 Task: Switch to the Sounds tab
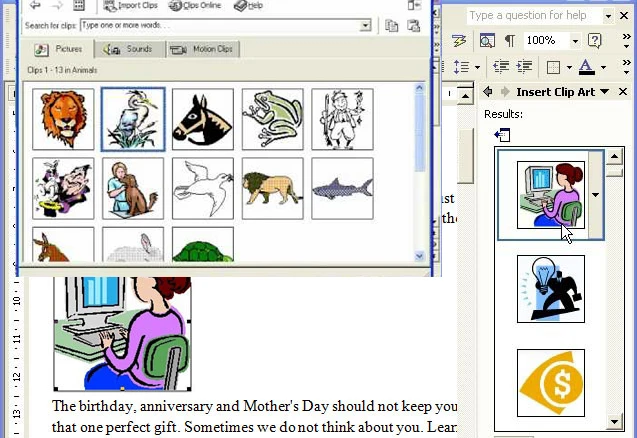(x=130, y=49)
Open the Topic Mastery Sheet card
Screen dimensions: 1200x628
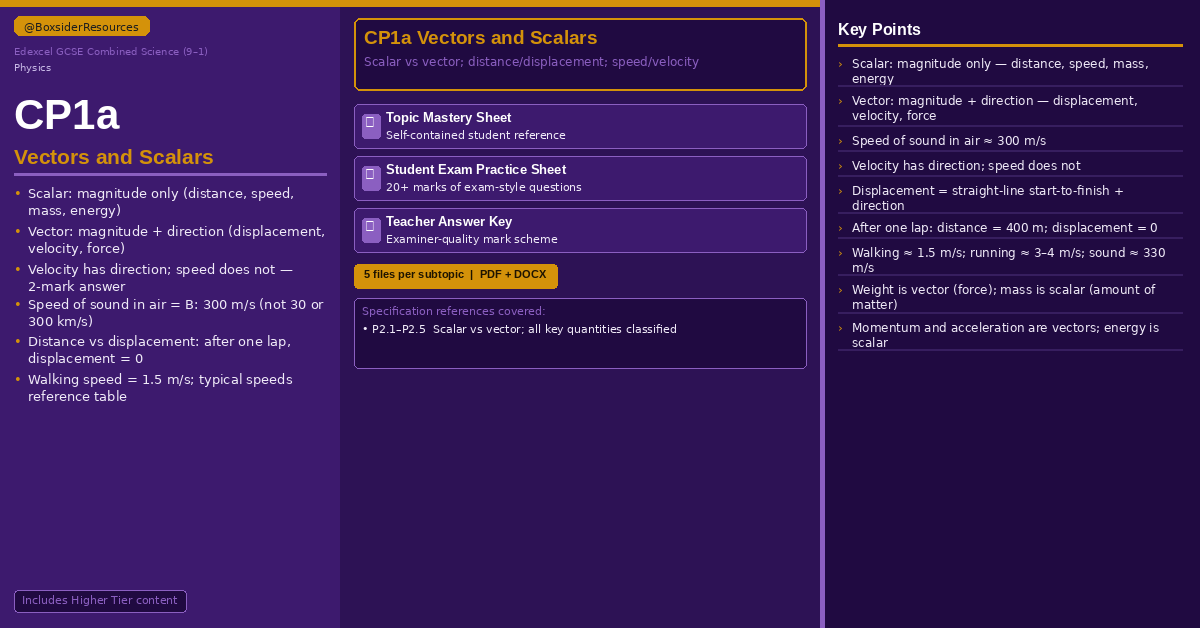(x=580, y=126)
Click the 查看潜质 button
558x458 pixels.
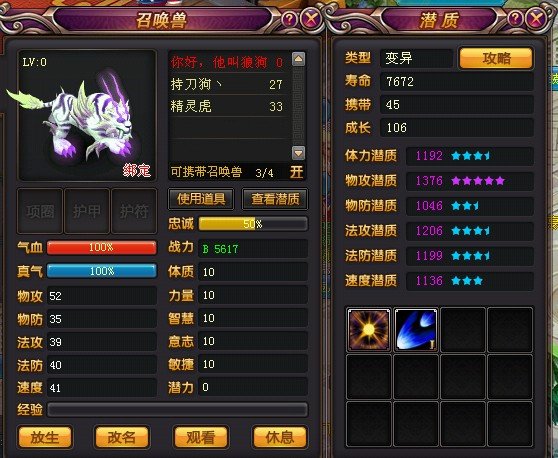[x=275, y=199]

•••••

Exercise: Leaving the pictures aside, transcribe only the lines from the one containing "Screen dimensions: 1200x628" to the final line of the listing above, inclusive, exactly as they appear.

Completed task:
Screen dimensions: 1200x628
(x=580, y=126)
Click the 查看潜质 button
558x458 pixels.
[x=275, y=199]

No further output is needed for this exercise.